- **Try it**:
Provide the number of lines in the entries below containing "screenshot", with no further words.

- **Material for this task**:
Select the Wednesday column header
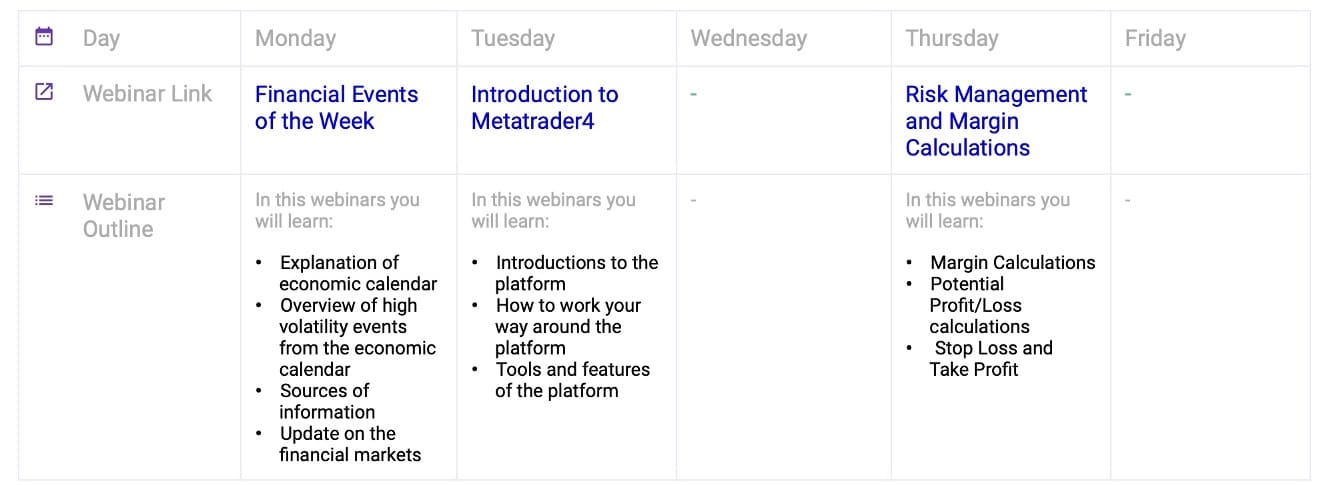click(x=748, y=39)
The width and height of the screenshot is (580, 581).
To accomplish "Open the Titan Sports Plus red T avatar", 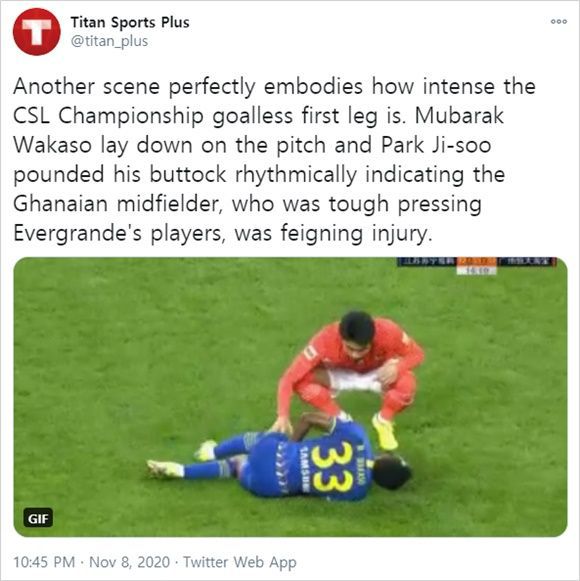I will (36, 32).
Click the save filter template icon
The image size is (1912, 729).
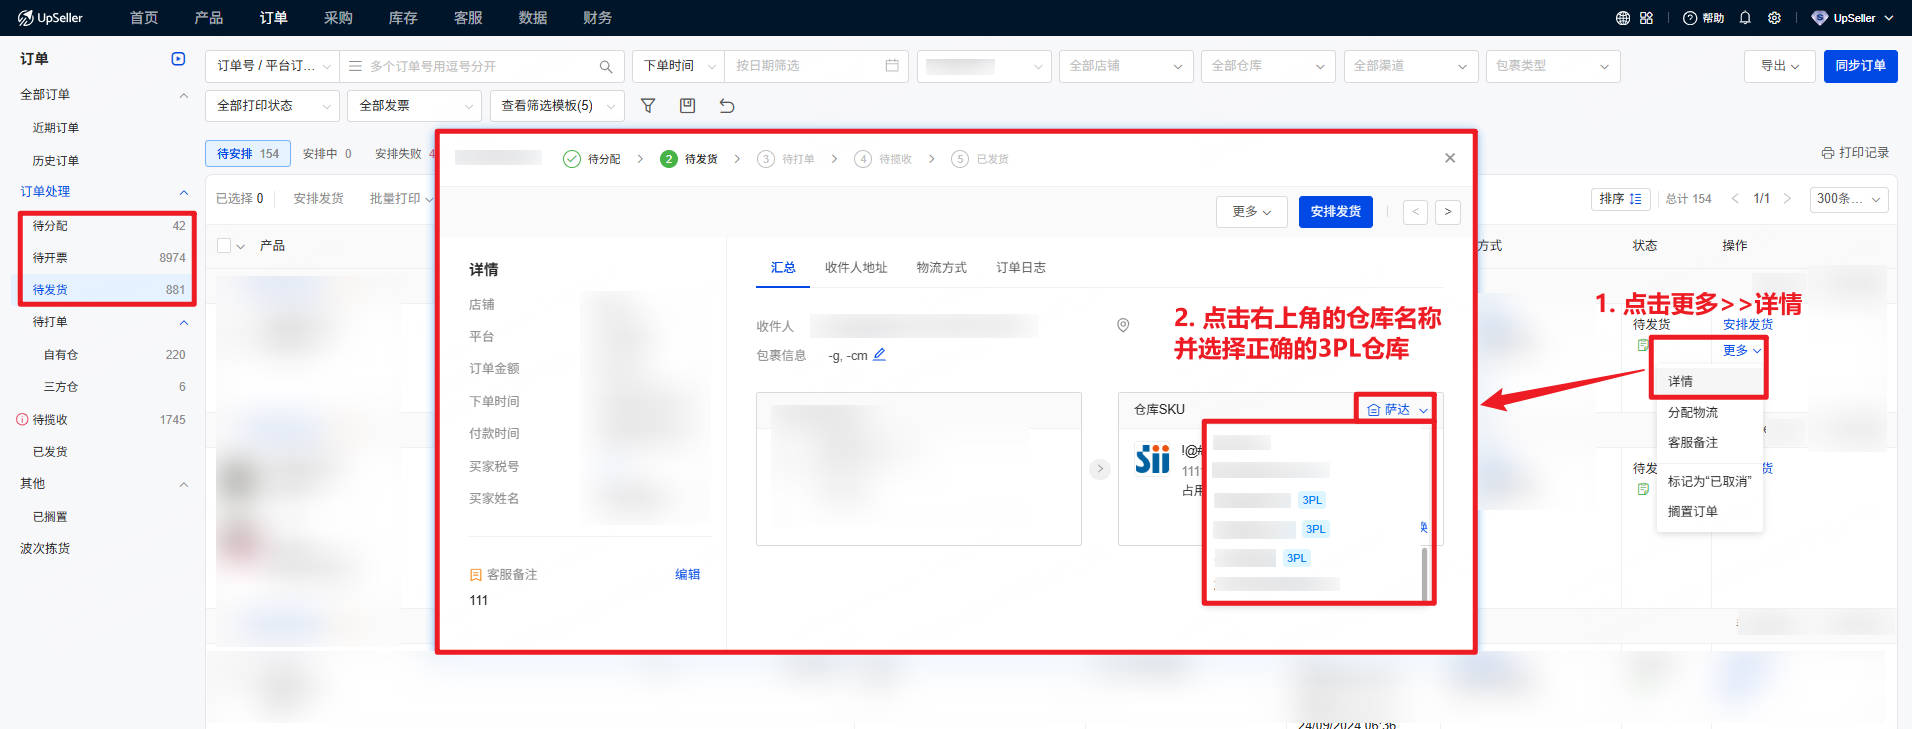point(687,106)
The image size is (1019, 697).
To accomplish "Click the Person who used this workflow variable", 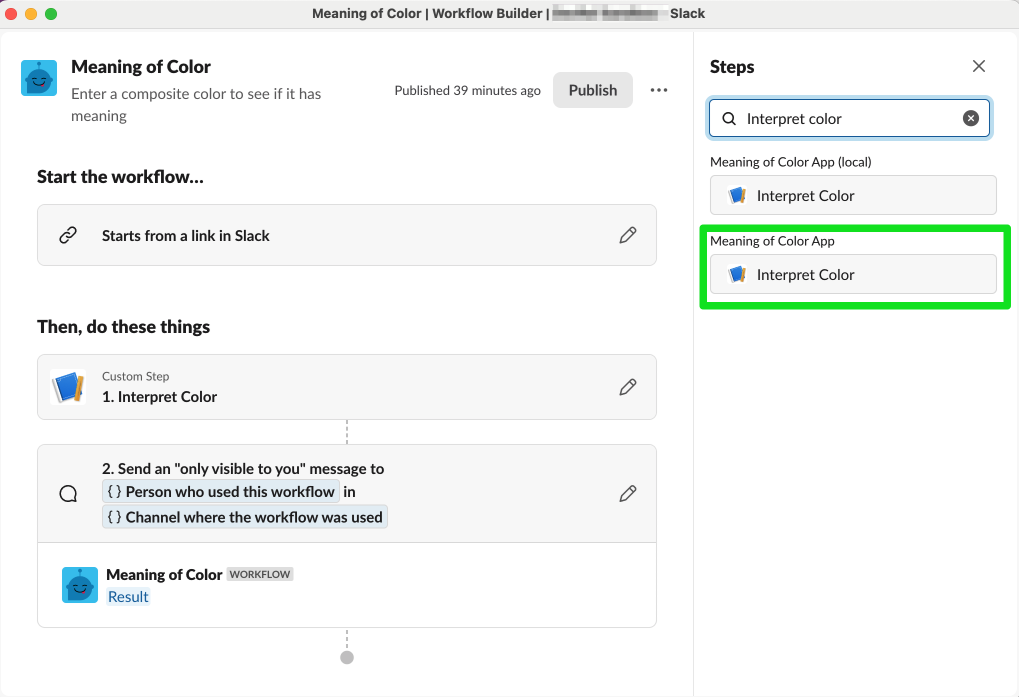I will pos(222,491).
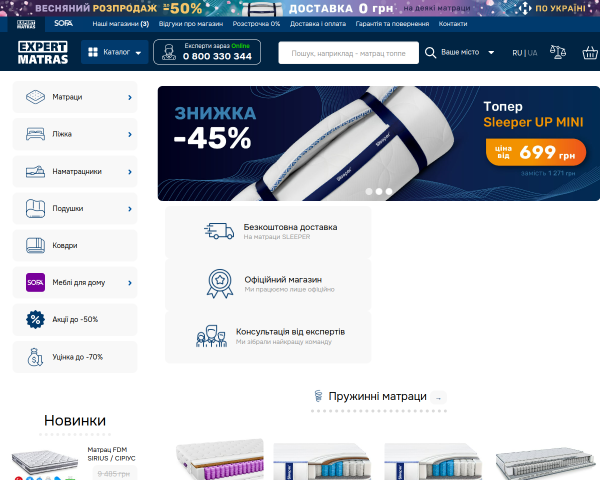
Task: Open the Каталог dropdown menu
Action: tap(114, 52)
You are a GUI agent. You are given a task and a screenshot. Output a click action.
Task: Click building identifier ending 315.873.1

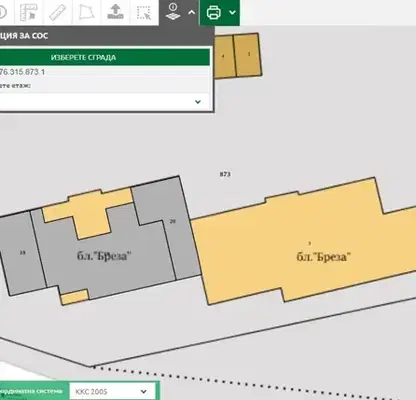point(22,72)
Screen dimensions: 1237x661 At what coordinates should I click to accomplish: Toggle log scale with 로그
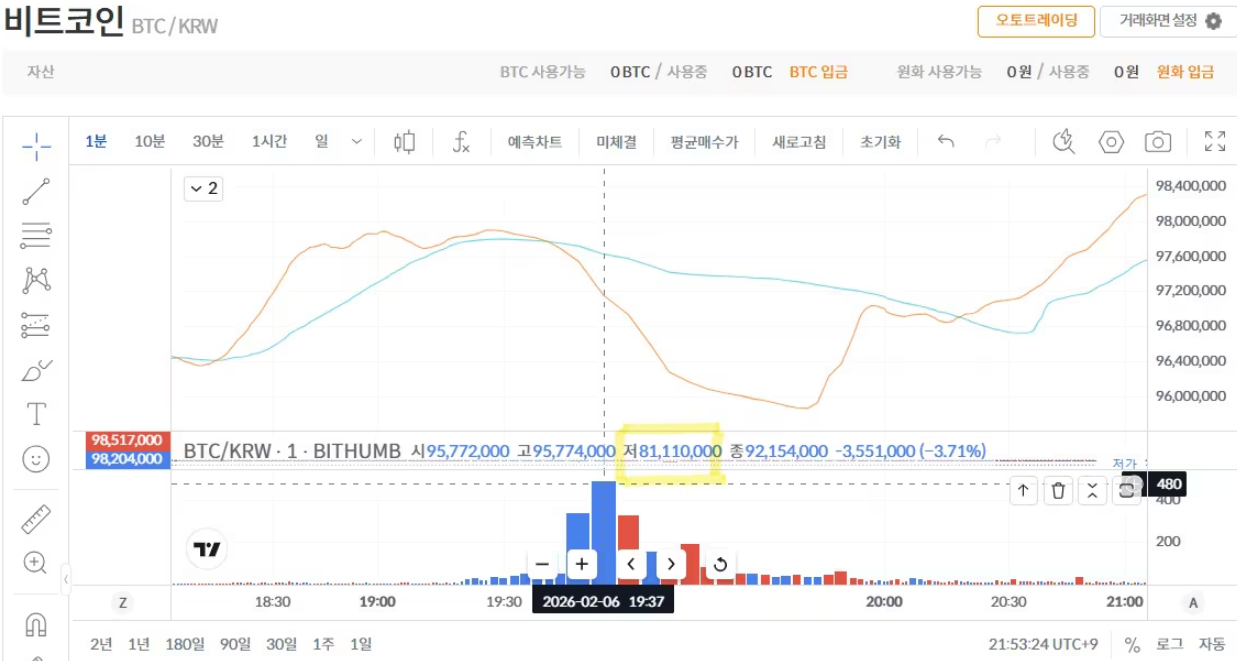tap(1169, 644)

- **Your response**:
2